» **Description of the task**
Copy out the entries from the line holding "Given: Expand the chart to fullscreen" through the line holding "Action: tap(30, 115)", both included, exactly as they stand. Leave out the pictures.

----- The data -----

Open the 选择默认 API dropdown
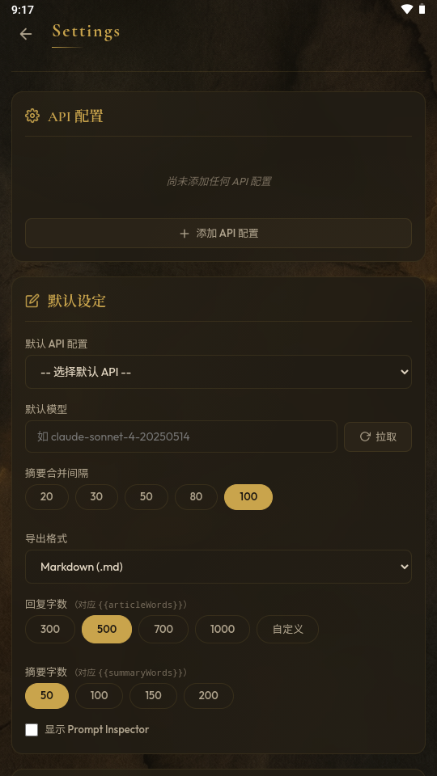 218,372
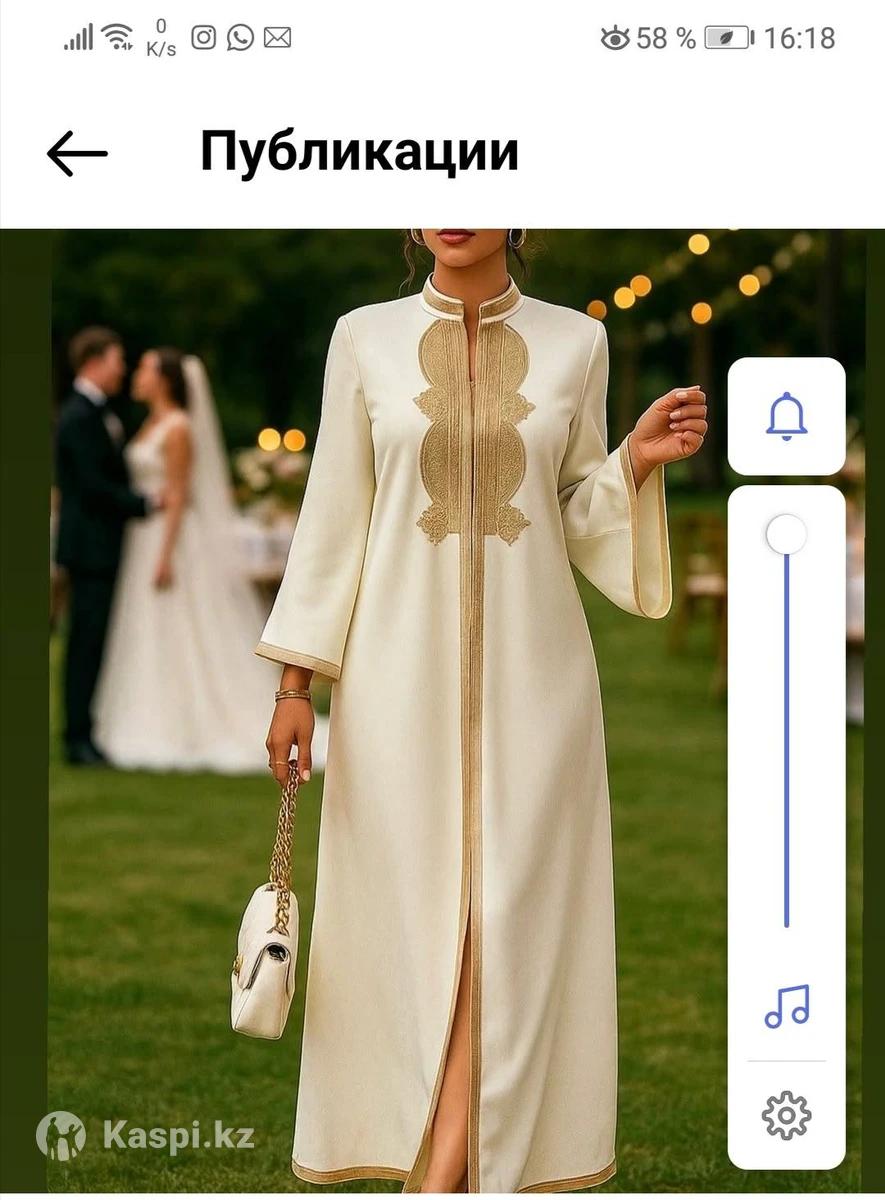The width and height of the screenshot is (885, 1200).
Task: Go back from Публикации
Action: pyautogui.click(x=76, y=153)
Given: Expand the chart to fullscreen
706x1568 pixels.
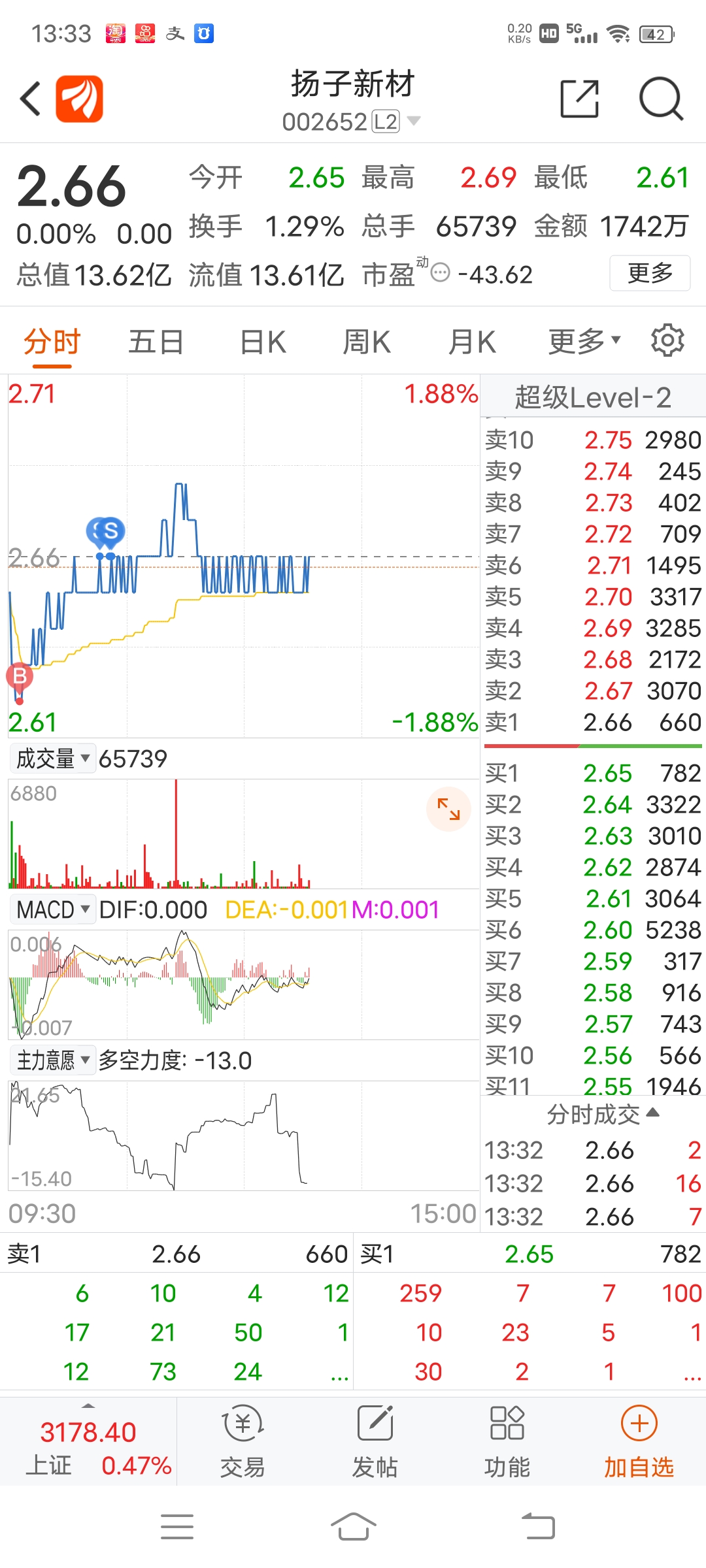Looking at the screenshot, I should [x=448, y=809].
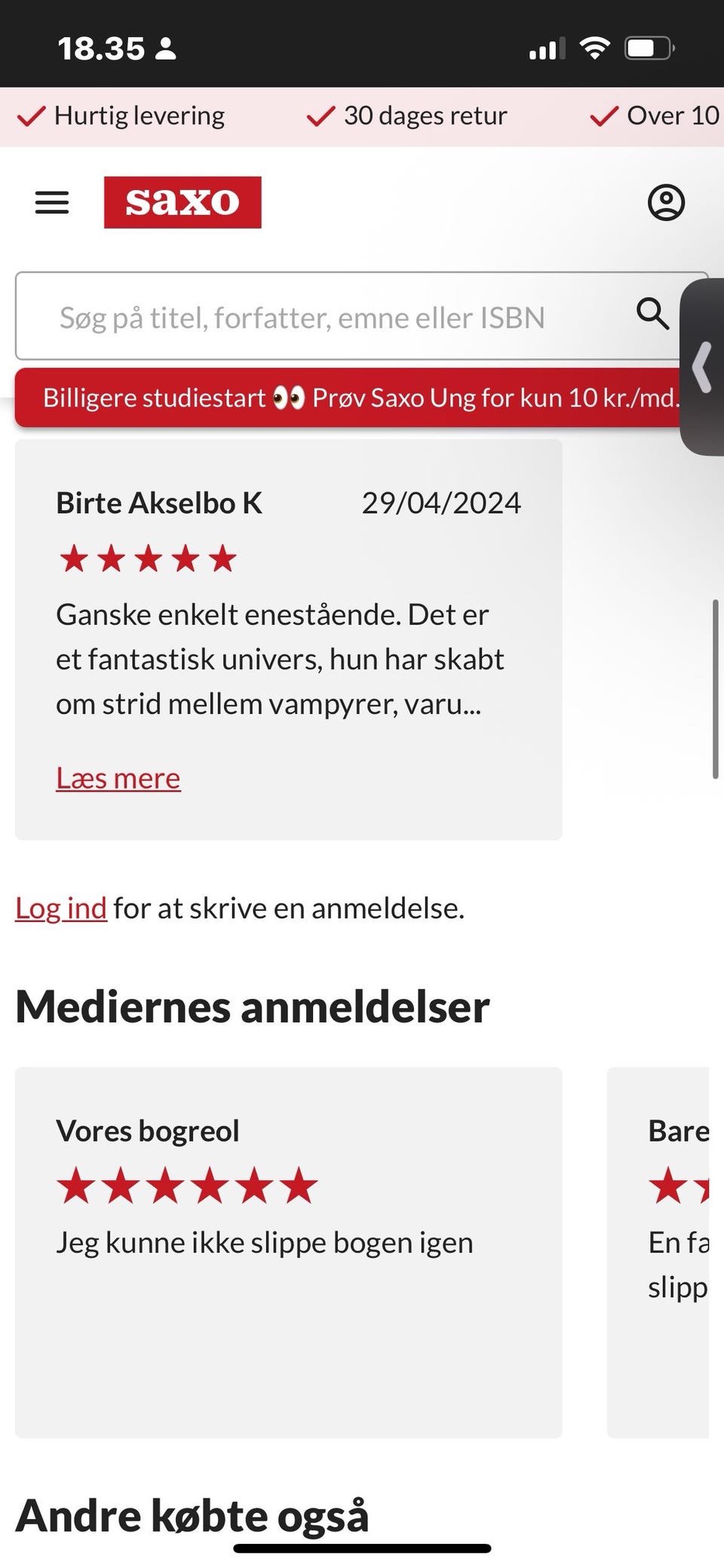Image resolution: width=724 pixels, height=1568 pixels.
Task: Tap the checkmark beside 'Hurtig levering'
Action: tap(30, 115)
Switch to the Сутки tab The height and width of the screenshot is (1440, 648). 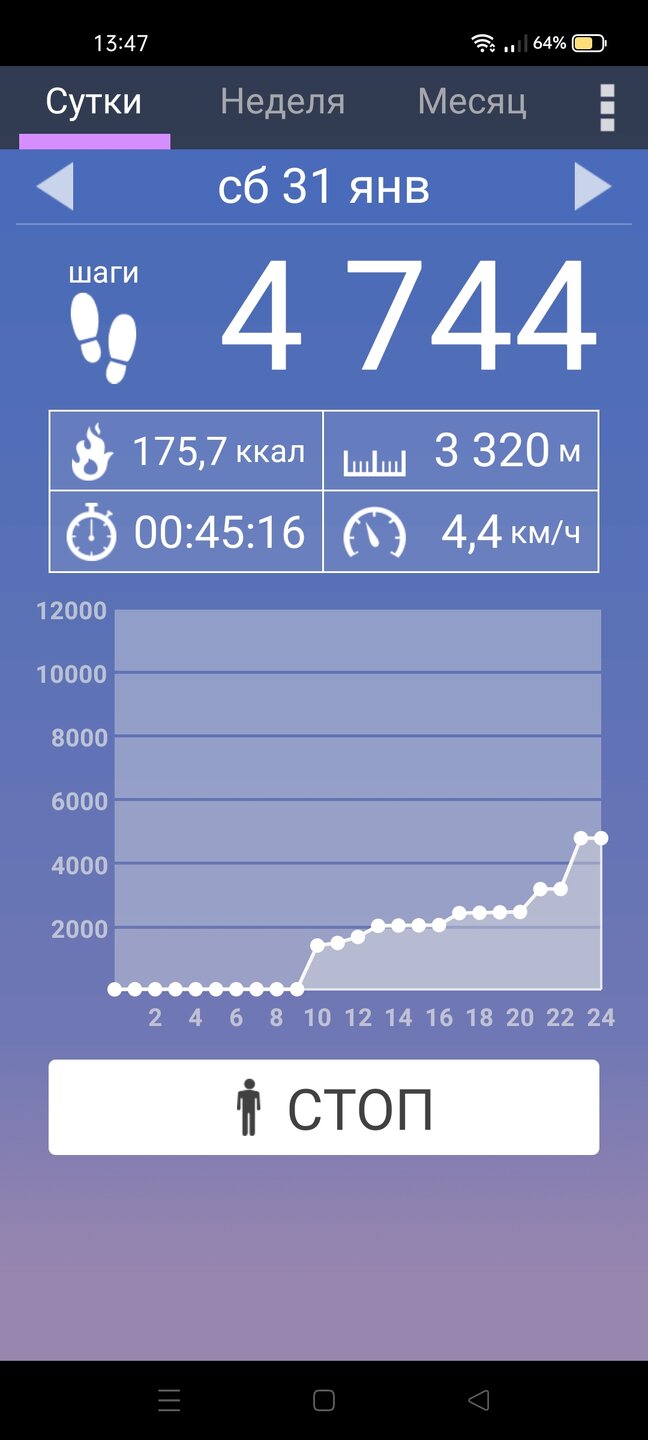click(94, 103)
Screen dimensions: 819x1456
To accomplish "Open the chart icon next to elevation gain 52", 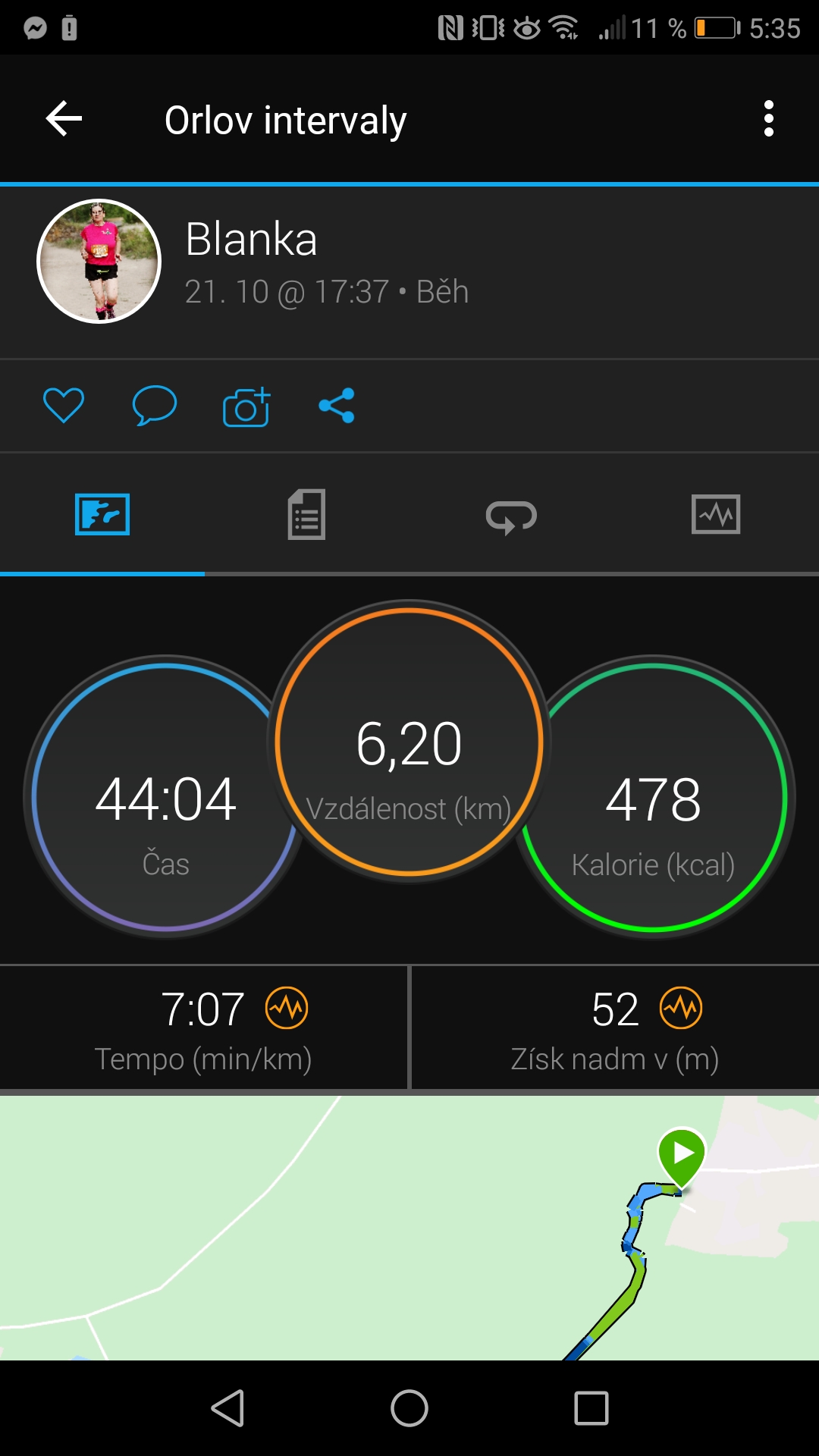I will (x=681, y=1008).
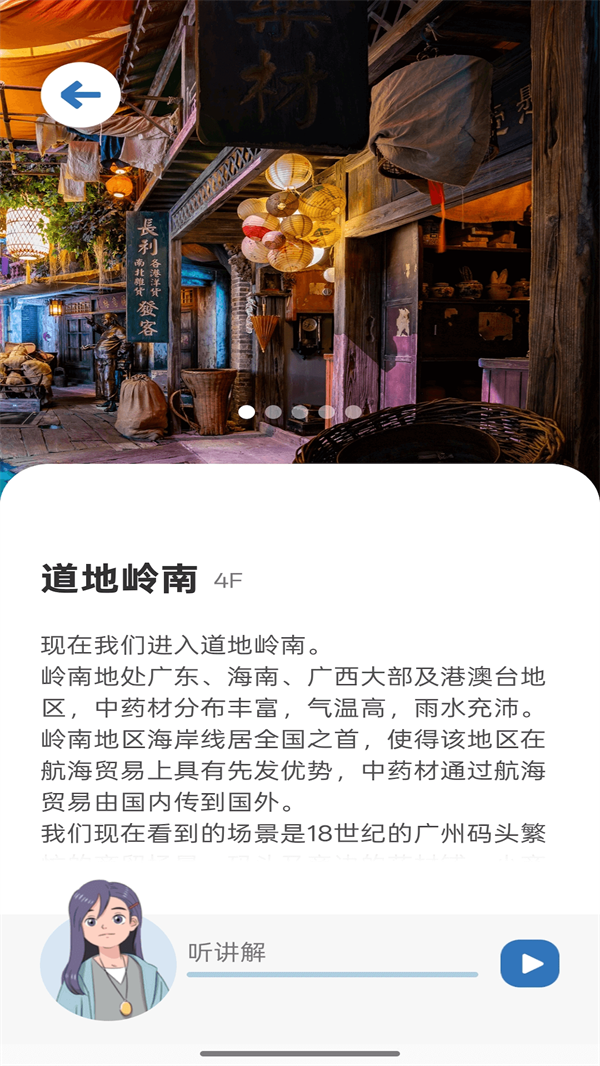Go back using the arrow button
The image size is (600, 1066).
(81, 95)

-----

» **Result**
Given: Expand the chart to fullscreen
706x1568 pixels.
Looking at the screenshot, I should [x=448, y=809].
Image resolution: width=724 pixels, height=1568 pixels.
Task: Tap the checkmark beside 'Hurtig levering'
Action: tap(30, 115)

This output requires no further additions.